-- TEXT SHOWN --
——————
This is a story about greed, pride and ego, the things you’d probably expect a story about immortality to address.  The people who cling to life, to their physical body, must endure the consequences of refusing to let go.  Jesus enjoys the initial perks of a revitalized body, but before he knows it he must pay the necessary consequences.

First, Jesus has a newfound thirst for blood, something we learn this immortality device creates within you.  It turns the jovial old man into something of a vampire, one who finds himself on the floor of a restaurant bathroom slurping up the remnants of another patron’s bloody nose.

Del Toro has a way of finding these subtly grotesque moments in a movie full of much flashier story elements.  We will see Jesus turn into the Frankenstein monster, but that might fulfill an audience expectation in a movie about the consequences of eternal life.  What we don’t expect is to see him turning into what is essentially a drug addict bottoming out on life.

Jesus’ transformation is most similar to Jeff Goldblum’s in The Fly.  This movie follows that same path, the rise before the fall, and that fall is quite glorious.  In the case of Cronos, Jesus will die and then be reborn, not unlike his namesake.

Another important character here is Angel de la Guardia (Ron Perlman).  He works for his dying uncle, a wealthy man who is in search of the immortality device which Jesus has found.  Angel doesn’t give two sh*ts about the device, in fact he’s not even sure what it is.  All he knows is that his uncle will give him hell until he finds it.

Angel’s response to learning that his uncle wants immortality is to laugh, “that fucker does nothing but shit and piss all day, and he wants to live longer?”

Stuck in the middle of these two would-be immortals, Angel is a wild card, there to wreak havoc.  His greed is no less than the older men, but he simply doesn’t have the opportunity to maximize it yet.  He will beat Jesus into unconsciousness, put him in a car which he pushes off a cliff and then claim it was an accident to his uncle.  Angel doesn’t like his uncle, but that doesn’t mean he has any kind of sympathy for the man his uncle is after.
——————
-- RECORDS SUPPLIED --
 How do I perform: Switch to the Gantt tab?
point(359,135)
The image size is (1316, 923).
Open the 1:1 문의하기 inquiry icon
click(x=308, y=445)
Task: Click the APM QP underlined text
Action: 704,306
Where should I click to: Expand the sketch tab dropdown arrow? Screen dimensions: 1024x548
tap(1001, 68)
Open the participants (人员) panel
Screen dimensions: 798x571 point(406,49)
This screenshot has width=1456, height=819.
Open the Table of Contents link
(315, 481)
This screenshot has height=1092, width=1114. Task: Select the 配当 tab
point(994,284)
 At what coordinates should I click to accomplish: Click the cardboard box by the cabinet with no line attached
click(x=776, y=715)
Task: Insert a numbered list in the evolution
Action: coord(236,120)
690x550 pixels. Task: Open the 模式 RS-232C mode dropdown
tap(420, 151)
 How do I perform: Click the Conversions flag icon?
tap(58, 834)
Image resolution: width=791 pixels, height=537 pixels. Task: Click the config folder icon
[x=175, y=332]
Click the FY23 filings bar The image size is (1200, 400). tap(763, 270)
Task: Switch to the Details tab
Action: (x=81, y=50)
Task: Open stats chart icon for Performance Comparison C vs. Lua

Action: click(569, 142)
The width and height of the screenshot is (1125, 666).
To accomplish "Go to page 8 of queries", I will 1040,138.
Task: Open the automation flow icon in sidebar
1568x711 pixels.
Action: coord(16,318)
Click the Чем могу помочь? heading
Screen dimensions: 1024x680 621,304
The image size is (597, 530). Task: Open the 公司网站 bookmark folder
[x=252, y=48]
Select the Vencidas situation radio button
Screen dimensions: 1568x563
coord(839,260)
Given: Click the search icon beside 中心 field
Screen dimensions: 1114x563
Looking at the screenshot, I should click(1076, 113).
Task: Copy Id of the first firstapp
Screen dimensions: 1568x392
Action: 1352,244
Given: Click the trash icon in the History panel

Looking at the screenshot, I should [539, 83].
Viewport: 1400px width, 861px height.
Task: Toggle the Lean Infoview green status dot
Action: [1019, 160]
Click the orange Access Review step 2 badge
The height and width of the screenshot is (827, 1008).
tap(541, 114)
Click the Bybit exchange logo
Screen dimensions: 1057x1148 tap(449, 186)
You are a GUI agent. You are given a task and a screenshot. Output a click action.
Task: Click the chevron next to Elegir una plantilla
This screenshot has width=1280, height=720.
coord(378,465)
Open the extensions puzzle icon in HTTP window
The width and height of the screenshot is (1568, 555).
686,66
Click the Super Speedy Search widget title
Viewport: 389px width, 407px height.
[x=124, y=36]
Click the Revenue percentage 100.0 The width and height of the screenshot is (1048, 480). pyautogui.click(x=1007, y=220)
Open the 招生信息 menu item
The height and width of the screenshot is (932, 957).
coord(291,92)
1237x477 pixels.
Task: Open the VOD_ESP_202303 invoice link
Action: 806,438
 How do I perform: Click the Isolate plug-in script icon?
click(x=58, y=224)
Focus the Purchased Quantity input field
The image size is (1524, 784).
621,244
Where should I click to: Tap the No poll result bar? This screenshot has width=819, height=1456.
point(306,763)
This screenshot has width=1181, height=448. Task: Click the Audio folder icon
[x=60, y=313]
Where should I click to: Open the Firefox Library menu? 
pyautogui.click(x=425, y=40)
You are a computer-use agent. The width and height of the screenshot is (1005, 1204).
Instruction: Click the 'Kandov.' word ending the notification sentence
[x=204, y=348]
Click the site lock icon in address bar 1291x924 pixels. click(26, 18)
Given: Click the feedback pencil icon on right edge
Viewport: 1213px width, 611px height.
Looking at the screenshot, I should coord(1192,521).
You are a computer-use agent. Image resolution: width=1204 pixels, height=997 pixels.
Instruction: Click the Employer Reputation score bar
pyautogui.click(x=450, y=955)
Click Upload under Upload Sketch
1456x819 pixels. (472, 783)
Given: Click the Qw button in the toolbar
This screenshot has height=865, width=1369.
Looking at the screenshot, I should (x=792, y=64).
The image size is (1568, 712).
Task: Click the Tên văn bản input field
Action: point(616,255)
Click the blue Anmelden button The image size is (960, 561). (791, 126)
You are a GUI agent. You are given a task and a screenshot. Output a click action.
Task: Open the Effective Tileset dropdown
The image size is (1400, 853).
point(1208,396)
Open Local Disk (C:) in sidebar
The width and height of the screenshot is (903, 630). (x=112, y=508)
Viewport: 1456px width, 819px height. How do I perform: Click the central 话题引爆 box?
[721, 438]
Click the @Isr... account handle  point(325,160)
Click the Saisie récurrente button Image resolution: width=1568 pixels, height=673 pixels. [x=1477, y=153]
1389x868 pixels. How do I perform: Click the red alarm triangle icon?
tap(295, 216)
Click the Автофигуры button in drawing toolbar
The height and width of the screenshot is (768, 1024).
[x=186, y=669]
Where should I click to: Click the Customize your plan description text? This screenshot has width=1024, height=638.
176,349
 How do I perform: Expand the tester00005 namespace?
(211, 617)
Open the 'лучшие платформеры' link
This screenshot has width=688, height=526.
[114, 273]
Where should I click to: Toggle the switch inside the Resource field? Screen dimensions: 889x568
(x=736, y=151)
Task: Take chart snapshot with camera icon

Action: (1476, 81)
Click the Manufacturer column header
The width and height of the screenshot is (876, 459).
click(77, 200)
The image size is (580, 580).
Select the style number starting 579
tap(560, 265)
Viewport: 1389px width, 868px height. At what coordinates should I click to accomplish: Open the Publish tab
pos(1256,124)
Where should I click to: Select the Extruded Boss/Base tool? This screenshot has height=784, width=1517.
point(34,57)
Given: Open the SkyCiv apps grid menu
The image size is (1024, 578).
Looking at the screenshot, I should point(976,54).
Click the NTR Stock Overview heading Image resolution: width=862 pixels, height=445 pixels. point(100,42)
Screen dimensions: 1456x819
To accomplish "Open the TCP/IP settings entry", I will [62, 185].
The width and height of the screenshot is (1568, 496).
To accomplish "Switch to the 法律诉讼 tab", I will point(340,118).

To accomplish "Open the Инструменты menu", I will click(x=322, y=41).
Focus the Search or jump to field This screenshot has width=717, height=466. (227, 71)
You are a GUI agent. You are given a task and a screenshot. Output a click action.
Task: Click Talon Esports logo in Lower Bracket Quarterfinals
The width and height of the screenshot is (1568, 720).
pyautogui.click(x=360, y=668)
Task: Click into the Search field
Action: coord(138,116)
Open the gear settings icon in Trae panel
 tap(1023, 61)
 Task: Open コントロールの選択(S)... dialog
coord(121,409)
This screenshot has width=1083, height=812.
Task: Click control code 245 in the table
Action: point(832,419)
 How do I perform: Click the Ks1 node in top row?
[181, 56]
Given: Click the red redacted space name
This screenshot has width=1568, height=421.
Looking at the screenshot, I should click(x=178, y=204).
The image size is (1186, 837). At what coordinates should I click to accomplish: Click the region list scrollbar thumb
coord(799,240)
——————
-- YOUR GOAL --
Carry on writing the Cronos review, picking up right after its last sentence. The items have no connection to the Cronos review.

-- RESULT OF THIS EXERCISE --
Later Jesus will come back to life, and the final act of the movie concerns the confrontation between the three main characters.  Tagging along is Jesus’ granddaughter Aurora.

She remains silent as we push through the climax of the film.  We anticipate that she will be frightened of her undead grandfather, but instead she follows him like an apostle.  Her fascination with him follows a similar curiosity of characters in Del Toro’s other movies like Pan’s Labyrinth and The Shape of Water.  In his films one of the central characters is enamored with the fantasy propelling everything forward, even if it manifests itself in the form of a strange creature, monster or otherwise.

It’s this curiosity that underscores the magic in the world.  His characters find escapism in something others would run from.  The mere fact that it’s different might be enough to make it exciting and thus worthwhile.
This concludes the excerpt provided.